Alexander is a NASA Jenkins Pre-doctoral Fellow, sonification specialist and design science doctoral candidate at U-M, and Biedenbender was a U-M instructor who recently accepted a faculty position at Boise State University.
The event will include a new work choreographed by Grand Valley dance professor and U-M alumnus Shawn Bible and performed by Grand Valley students. Grand Valley music professor Nate Bliton will compose music for the piece, which will incorporate sounds of wind turbines. A community dialogue led by project collaborators and area alternative energy leaders will follow the performance.

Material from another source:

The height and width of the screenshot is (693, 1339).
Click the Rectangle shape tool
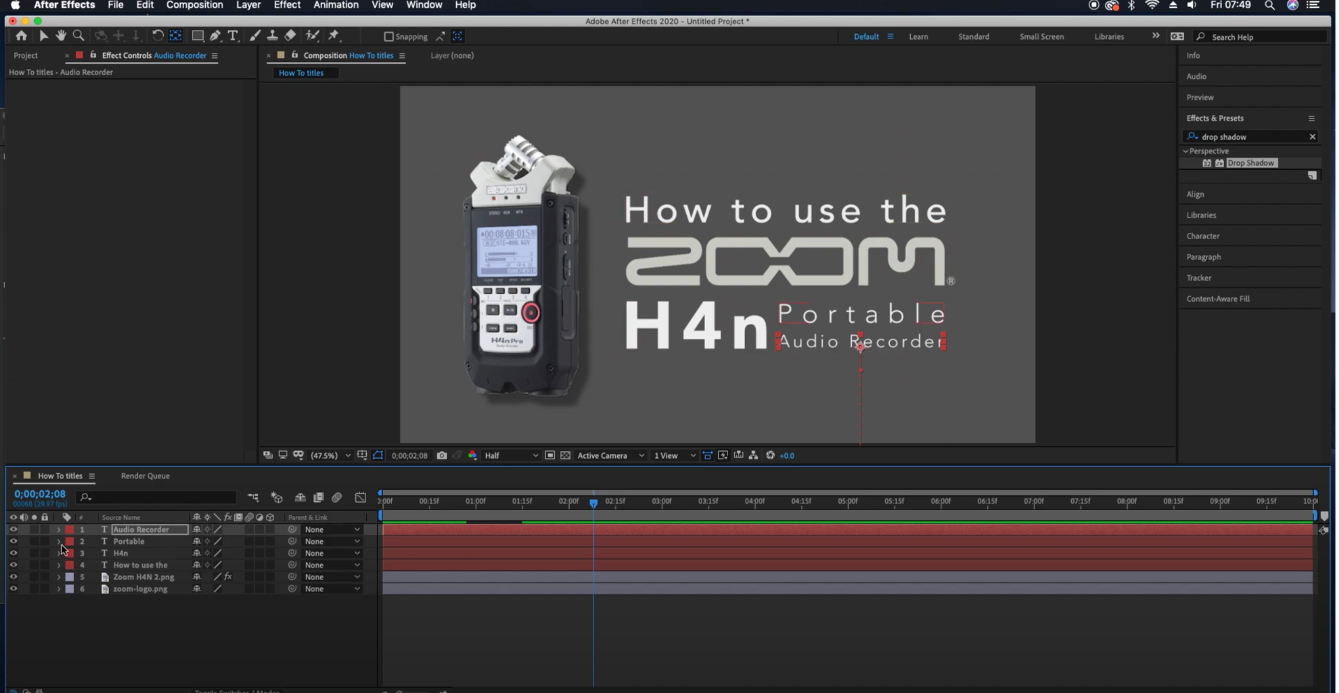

“This project is not only a great way to link the performing arts with our renewable energy efforts at (Michigan Alternative and Renewable Energy Center) and in the region, but it’s also a nice opportunity to link Grand Valley and the University of Michigan in a collaboration that will allow students, faculty and the community to engage and learn from each other,” said T. Arnold Boezaart, director of Grand Valley’s Michigan Alternative and Renewable Energy Center.
In recent years, Fogel, director of Ann Arbor Dance Works, U-M’s resident dance company, has become interested in using the arts to provide stewardship for the environment. She was inspired to look into wind energy after hearing about what visual artist Sara Adlerstein, an associate research scientist at the U-M School of Natural Resources and Environment, was doing to measure the impact of wind turbines on the Saginaw Bay aquatic ecosystem. Those who oppose turbines believe they negatively impact fish and other wildlife, and therefore, food supplies. But her research shows otherwise.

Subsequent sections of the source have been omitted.